The standard disclaimer that we haven’t tried this and this could potentially be dangerous and this shouldn’t be treated as a guide or recommendation of any sort applies in full here, but man alive…this is as wild (and impressive!) as anything we’re likely to see today. More shots after the jump, and of course, these are all click-throughable.

See, this sort of thing is not without its risks: He is gonna poke his damn eye out if he keeps this up.

I sat in some gum.”

31 thoughts on “Whip-Its: Not Just For Getting the Spins Under the Bleachers Anymore

  1. It’s hilarious that Modblog gets an endless steam of “this is totally not extreme! Where is this hardcore stuff!” comments and this probably won’t get much more than “Wow. Gross.”

    I wonder how nitrous oxide and saline differ in terms of feeling, if it all.

  2. Damn… that’s wild!

    In saline I guess the balls are just floating around, but in gas they have to bounce around inside the sack… wild!

  3. if flicked does this make the hollow “pong” sound you’d hear from a punch ball?

    certainly interesting. I’m wondering what increases the orgasm or if it isn’t physical at all.

  4. I can just see him sitting there now ….some for you some for me some for you some for me.

    Might not want to be high on nitrous while trying to fill your scrotum up with it though, would be a painfull ‘pop’ ;p

    Anyway very cool always interested in saline stuffs

  5. And somewhere in my brain, there lies the joke that starts off with *calling a bowling alley*… “excuse me, do you carry 10lb balls?”….

  6. wow…i spend half my day making sure things like that dosnt happen to my junk.

  7. I can’t say I understand why anyone would want to inflate their scrotum to grotesque proportions, but I do hope there’s never a fire or something after the first few minutes.

  8. What I can’t totally understand is why so many people comment on here about how gross this is or question why people would want to do it when themselves do many things that may be equally as different or strange to others. Have an open mind and don’t knock it until you have tried it.
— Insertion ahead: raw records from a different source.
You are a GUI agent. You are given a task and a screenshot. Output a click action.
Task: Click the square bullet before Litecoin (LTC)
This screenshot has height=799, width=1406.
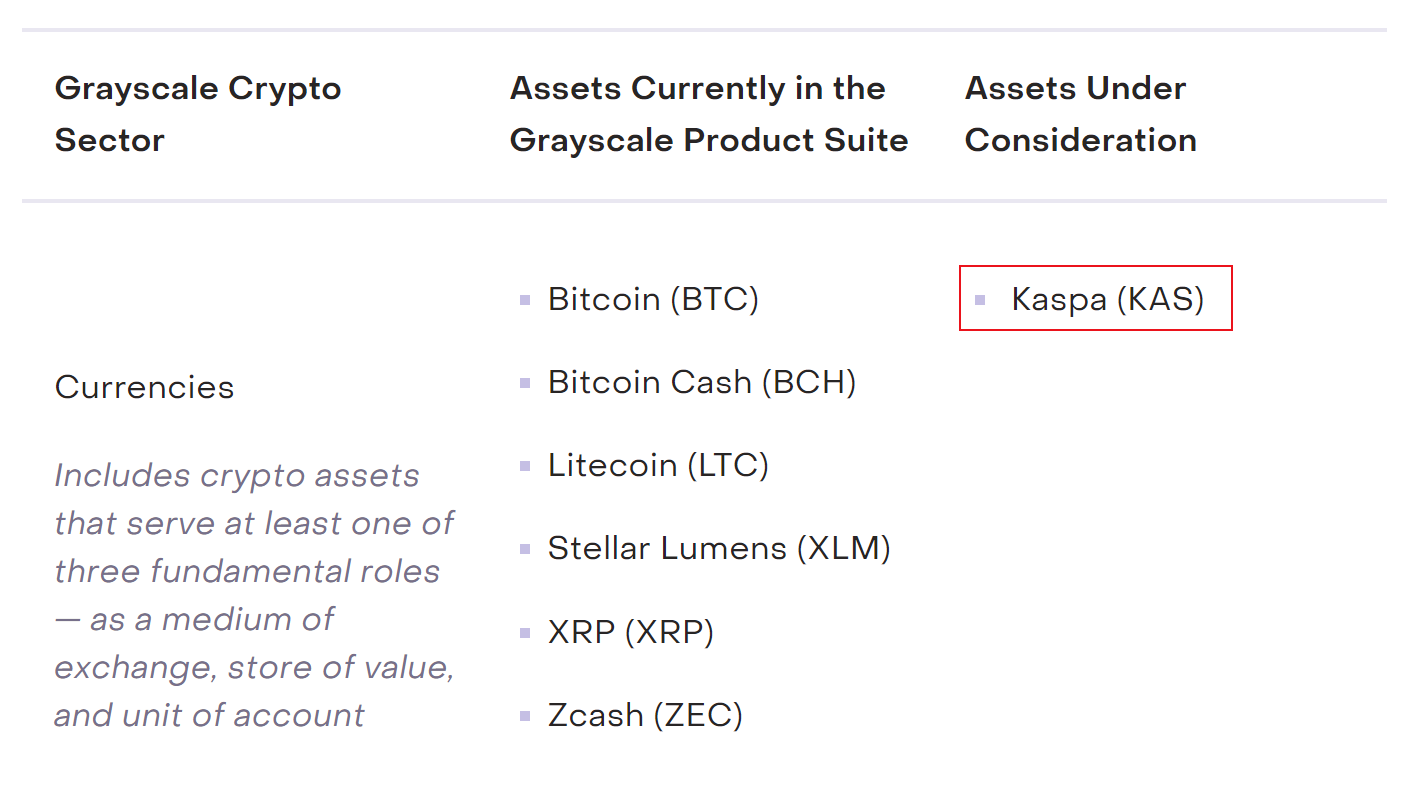click(x=525, y=466)
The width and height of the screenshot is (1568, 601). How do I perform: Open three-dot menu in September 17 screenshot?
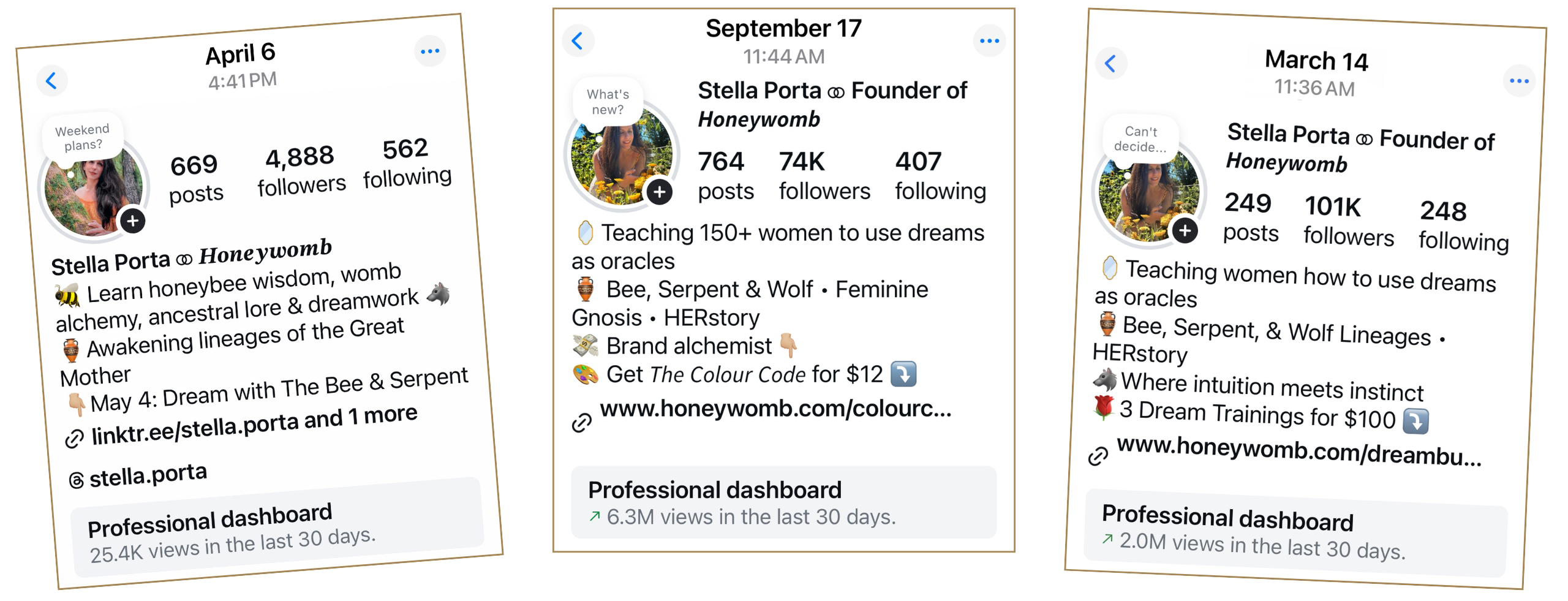click(x=989, y=41)
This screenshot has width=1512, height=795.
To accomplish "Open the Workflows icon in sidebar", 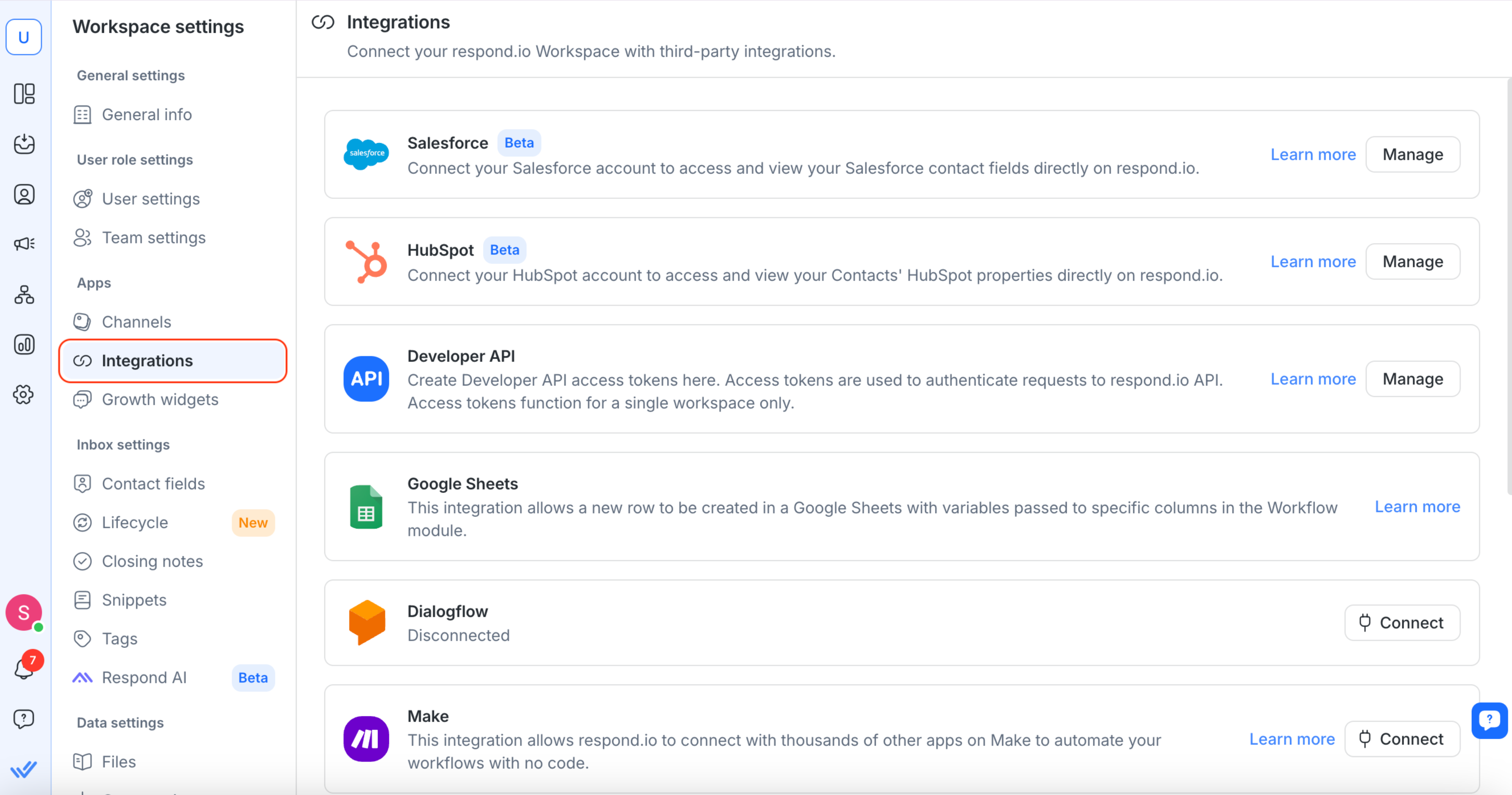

I can tell you from first hand knowledge that N2O inflations are wonderful and feel great!!

  9. Good for him..

    …but I personally think it’s gross, and I don’t think I could have sex with a partner who had inflated himself like this. o.O Not like that’s what he’s after, here.

  10. My partner inflates me with N2o like this and she finds it hot as hell, as do I. Wild feeling your balls grow huge and tight under the control of someone else. No pain, feels great and goes away totally in less than an hour… fun times.

  11. Sometimes I wish I had a dick. Just for a couple days. I’d go nuts. Then after I’d feel bad and apologize to it. Mr.Modblog Sir can we have more genitals!

  12. WOW, I love this!:)
    Wish my boyfriend would like to try, but he get grossed out just if I mention modblog haha
    Only tattos for him:/
    But I would love to touch, feel and play with this!!!
    WOW:)

  13. Cant wait to try it myself one day! This guys cock is hot, and his bod is hot too! wish I could see his face! woof!!